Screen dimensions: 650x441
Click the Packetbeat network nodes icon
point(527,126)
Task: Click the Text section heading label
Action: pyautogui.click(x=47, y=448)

____

*WORK TO COMPLETE*. Output the whole listing again, keeping every line identical.

*ANSWER TO THE EXERCISE*.
Screen dimensions: 650x441
Click the Packetbeat network nodes icon
point(527,126)
Task: Click the Text section heading label
Action: pyautogui.click(x=47, y=448)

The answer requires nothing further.